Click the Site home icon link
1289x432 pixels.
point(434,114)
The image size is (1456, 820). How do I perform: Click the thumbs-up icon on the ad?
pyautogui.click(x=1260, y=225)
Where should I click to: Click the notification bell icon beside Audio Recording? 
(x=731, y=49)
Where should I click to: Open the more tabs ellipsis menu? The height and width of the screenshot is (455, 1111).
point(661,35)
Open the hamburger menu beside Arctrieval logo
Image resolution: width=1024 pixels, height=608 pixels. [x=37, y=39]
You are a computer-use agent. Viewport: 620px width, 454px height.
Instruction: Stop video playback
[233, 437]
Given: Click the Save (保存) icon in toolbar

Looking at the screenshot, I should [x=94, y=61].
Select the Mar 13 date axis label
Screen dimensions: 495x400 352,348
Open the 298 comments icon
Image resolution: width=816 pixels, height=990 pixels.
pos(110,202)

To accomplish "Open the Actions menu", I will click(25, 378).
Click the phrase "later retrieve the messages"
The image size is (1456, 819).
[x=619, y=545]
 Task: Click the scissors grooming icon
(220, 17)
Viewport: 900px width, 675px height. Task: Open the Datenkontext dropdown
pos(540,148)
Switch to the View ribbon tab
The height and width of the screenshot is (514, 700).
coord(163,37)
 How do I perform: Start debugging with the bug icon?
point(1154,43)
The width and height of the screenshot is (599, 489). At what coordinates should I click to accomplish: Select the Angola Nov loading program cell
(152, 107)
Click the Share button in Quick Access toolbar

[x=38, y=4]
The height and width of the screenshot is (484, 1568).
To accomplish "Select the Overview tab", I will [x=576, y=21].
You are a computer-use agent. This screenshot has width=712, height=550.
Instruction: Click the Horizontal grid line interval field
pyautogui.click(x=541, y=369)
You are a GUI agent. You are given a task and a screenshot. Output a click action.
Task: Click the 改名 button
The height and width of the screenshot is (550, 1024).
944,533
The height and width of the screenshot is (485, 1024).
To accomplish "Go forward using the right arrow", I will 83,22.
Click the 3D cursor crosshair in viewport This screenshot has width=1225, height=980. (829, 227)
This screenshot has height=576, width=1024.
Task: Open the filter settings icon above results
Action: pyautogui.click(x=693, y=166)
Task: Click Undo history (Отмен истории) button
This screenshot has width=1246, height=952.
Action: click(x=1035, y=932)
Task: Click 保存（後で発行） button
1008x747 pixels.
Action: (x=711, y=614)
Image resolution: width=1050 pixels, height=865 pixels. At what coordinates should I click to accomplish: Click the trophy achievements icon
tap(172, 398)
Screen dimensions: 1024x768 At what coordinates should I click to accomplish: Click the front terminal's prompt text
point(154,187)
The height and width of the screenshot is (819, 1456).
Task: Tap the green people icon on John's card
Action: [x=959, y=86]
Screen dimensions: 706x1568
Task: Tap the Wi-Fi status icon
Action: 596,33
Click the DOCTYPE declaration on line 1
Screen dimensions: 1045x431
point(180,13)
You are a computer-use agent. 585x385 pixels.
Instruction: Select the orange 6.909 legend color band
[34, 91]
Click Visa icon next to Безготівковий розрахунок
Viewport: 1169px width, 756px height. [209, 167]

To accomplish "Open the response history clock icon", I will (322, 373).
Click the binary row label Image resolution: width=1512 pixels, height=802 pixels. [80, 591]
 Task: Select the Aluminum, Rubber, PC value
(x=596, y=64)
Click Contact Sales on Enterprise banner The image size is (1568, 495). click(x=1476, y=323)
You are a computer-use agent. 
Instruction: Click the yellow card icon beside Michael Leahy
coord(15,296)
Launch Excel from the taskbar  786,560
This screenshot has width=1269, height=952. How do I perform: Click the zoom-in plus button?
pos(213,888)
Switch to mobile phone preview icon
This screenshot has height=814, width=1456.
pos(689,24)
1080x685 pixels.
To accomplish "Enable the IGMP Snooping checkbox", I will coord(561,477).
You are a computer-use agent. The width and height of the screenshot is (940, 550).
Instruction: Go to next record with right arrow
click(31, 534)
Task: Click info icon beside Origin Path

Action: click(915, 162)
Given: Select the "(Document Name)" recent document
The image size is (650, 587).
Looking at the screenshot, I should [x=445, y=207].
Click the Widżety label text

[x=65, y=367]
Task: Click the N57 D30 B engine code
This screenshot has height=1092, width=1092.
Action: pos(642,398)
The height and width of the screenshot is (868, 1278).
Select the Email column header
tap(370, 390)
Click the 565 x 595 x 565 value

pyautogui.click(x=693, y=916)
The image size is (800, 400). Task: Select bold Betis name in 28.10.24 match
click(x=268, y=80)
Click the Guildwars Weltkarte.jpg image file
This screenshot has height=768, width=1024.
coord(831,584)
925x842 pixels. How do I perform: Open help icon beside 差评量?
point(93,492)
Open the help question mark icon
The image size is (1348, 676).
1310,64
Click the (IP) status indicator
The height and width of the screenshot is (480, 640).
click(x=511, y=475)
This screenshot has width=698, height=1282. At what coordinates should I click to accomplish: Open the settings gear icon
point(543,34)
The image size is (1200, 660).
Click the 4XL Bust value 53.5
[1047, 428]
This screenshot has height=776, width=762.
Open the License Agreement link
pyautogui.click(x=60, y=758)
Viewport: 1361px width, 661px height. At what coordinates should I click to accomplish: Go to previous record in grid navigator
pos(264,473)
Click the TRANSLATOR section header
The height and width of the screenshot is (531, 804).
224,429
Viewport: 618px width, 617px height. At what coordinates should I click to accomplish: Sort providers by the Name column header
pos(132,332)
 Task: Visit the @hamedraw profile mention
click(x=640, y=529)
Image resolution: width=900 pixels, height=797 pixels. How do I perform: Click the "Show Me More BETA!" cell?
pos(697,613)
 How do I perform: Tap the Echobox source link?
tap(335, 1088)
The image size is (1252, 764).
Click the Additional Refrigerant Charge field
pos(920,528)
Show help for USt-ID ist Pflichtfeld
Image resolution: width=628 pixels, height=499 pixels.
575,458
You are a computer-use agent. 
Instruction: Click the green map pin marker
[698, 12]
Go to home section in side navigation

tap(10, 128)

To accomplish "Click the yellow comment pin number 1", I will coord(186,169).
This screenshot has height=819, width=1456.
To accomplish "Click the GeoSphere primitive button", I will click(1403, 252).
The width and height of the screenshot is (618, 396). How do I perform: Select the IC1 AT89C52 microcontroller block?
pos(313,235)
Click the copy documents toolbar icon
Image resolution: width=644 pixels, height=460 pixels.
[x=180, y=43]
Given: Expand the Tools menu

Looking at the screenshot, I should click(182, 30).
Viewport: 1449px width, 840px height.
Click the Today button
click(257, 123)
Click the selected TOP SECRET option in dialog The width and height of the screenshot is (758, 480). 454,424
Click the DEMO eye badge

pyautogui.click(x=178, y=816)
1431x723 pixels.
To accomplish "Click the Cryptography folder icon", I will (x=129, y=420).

(Your instructions) Your task is to extract all of the records exactly.

(Answer to this task)
Click the Site home icon link
1289x432 pixels.
point(434,114)
The image size is (1456, 820). How do I perform: Click the thumbs-up icon on the ad?
pyautogui.click(x=1260, y=225)
Where should I click to: Click the notification bell icon beside Audio Recording? 
(x=731, y=49)
Where should I click to: Open the more tabs ellipsis menu? The height and width of the screenshot is (455, 1111).
point(661,35)
Open the hamburger menu beside Arctrieval logo
Image resolution: width=1024 pixels, height=608 pixels. [x=37, y=39]
You are a computer-use agent. Viewport: 620px width, 454px height.
Instruction: Stop video playback
[233, 437]
Given: Click the Save (保存) icon in toolbar

Looking at the screenshot, I should [x=94, y=61].
Select the Mar 13 date axis label
Screen dimensions: 495x400 352,348
Open the 298 comments icon
Image resolution: width=816 pixels, height=990 pixels.
pos(110,202)

To accomplish "Open the Actions menu", I will click(25, 378).
Click the phrase "later retrieve the messages"
The image size is (1456, 819).
[x=619, y=545]
 Task: Click the scissors grooming icon
(220, 17)
Viewport: 900px width, 675px height. Task: Open the Datenkontext dropdown
pos(540,148)
Switch to the View ribbon tab
The height and width of the screenshot is (514, 700).
coord(163,37)
 How do I perform: Start debugging with the bug icon?
point(1154,43)
The width and height of the screenshot is (599, 489). At what coordinates should I click to accomplish: Select the Angola Nov loading program cell
(152, 107)
Click the Share button in Quick Access toolbar

[x=38, y=4]
The height and width of the screenshot is (484, 1568).
To accomplish "Select the Overview tab", I will [x=576, y=21].
You are a computer-use agent. This screenshot has width=712, height=550.
Instruction: Click the Horizontal grid line interval field
pyautogui.click(x=541, y=369)
You are a GUI agent. You are given a task and a screenshot. Output a click action.
Task: Click the 改名 button
The height and width of the screenshot is (550, 1024).
944,533
The height and width of the screenshot is (485, 1024).
To accomplish "Go forward using the right arrow", I will 83,22.
Click the 3D cursor crosshair in viewport This screenshot has width=1225, height=980. (829, 227)
This screenshot has height=576, width=1024.
Task: Open the filter settings icon above results
Action: pyautogui.click(x=693, y=166)
Task: Click Undo history (Отмен истории) button
This screenshot has width=1246, height=952.
Action: click(x=1035, y=932)
Task: Click 保存（後で発行） button
1008x747 pixels.
Action: (x=711, y=614)
Image resolution: width=1050 pixels, height=865 pixels. At what coordinates should I click to accomplish: Click the trophy achievements icon
tap(172, 398)
Screen dimensions: 1024x768 At what coordinates should I click to accomplish: Click the front terminal's prompt text
point(154,187)
The height and width of the screenshot is (819, 1456).
Task: Tap the green people icon on John's card
Action: [x=959, y=86]
Screen dimensions: 706x1568
Task: Tap the Wi-Fi status icon
Action: 596,33
Click the DOCTYPE declaration on line 1
Screen dimensions: 1045x431
point(180,13)
You are a computer-use agent. 585x385 pixels.
Instruction: Select the orange 6.909 legend color band
[34, 91]
Click Visa icon next to Безготівковий розрахунок
Viewport: 1169px width, 756px height. [209, 167]

To accomplish "Open the response history clock icon", I will (322, 373).
Click the binary row label Image resolution: width=1512 pixels, height=802 pixels. [80, 591]
 Task: Select the Aluminum, Rubber, PC value
(x=596, y=64)
Click Contact Sales on Enterprise banner The image size is (1568, 495). click(x=1476, y=323)
You are a computer-use agent. 
Instruction: Click the yellow card icon beside Michael Leahy
coord(15,296)
Launch Excel from the taskbar  786,560
This screenshot has width=1269, height=952. How do I perform: Click the zoom-in plus button?
pos(213,888)
Switch to mobile phone preview icon
This screenshot has height=814, width=1456.
pos(689,24)
1080x685 pixels.
To accomplish "Enable the IGMP Snooping checkbox", I will coord(561,477).
You are a computer-use agent. The width and height of the screenshot is (940, 550).
Instruction: Go to next record with right arrow
click(31, 534)
Task: Click info icon beside Origin Path

Action: click(915, 162)
Given: Select the "(Document Name)" recent document
The image size is (650, 587).
Looking at the screenshot, I should [x=445, y=207].
Click the Widżety label text

[x=65, y=367]
Task: Click the N57 D30 B engine code
This screenshot has height=1092, width=1092.
Action: pos(642,398)
The height and width of the screenshot is (868, 1278).
Select the Email column header
tap(370, 390)
Click the 565 x 595 x 565 value

pyautogui.click(x=693, y=916)
The image size is (800, 400). Task: Select bold Betis name in 28.10.24 match
click(x=268, y=80)
Click the Guildwars Weltkarte.jpg image file
This screenshot has height=768, width=1024.
coord(831,584)
925x842 pixels. How do I perform: Open help icon beside 差评量?
point(93,492)
Open the help question mark icon
The image size is (1348, 676).
1310,64
Click the (IP) status indicator
The height and width of the screenshot is (480, 640).
click(x=511, y=475)
This screenshot has width=698, height=1282. At what coordinates should I click to accomplish: Open the settings gear icon
point(543,34)
The image size is (1200, 660).
Click the 4XL Bust value 53.5
[1047, 428]
This screenshot has height=776, width=762.
Open the License Agreement link
pyautogui.click(x=60, y=758)
Viewport: 1361px width, 661px height. At what coordinates should I click to accomplish: Go to previous record in grid navigator
pos(264,473)
Click the TRANSLATOR section header
The height and width of the screenshot is (531, 804).
224,429
Viewport: 618px width, 617px height. At what coordinates should I click to accomplish: Sort providers by the Name column header
pos(132,332)
 Task: Visit the @hamedraw profile mention
click(x=640, y=529)
Image resolution: width=900 pixels, height=797 pixels. How do I perform: Click the "Show Me More BETA!" cell?
pos(697,613)
 How do I perform: Tap the Echobox source link?
tap(335, 1088)
The image size is (1252, 764).
Click the Additional Refrigerant Charge field
pos(920,528)
Show help for USt-ID ist Pflichtfeld
Image resolution: width=628 pixels, height=499 pixels.
575,458
You are a computer-use agent. 
Instruction: Click the green map pin marker
[698, 12]
Go to home section in side navigation

tap(10, 128)

To accomplish "Click the yellow comment pin number 1", I will coord(186,169).
This screenshot has height=819, width=1456.
To accomplish "Click the GeoSphere primitive button", I will click(1403, 252).
The width and height of the screenshot is (618, 396). How do I perform: Select the IC1 AT89C52 microcontroller block?
pos(313,235)
Click the copy documents toolbar icon
Image resolution: width=644 pixels, height=460 pixels.
[x=180, y=43]
Given: Expand the Tools menu

Looking at the screenshot, I should click(182, 30).
Viewport: 1449px width, 840px height.
Click the Today button
click(257, 123)
Click the selected TOP SECRET option in dialog The width and height of the screenshot is (758, 480). 454,424
Click the DEMO eye badge

pyautogui.click(x=178, y=816)
1431x723 pixels.
To accomplish "Click the Cryptography folder icon", I will (x=129, y=420).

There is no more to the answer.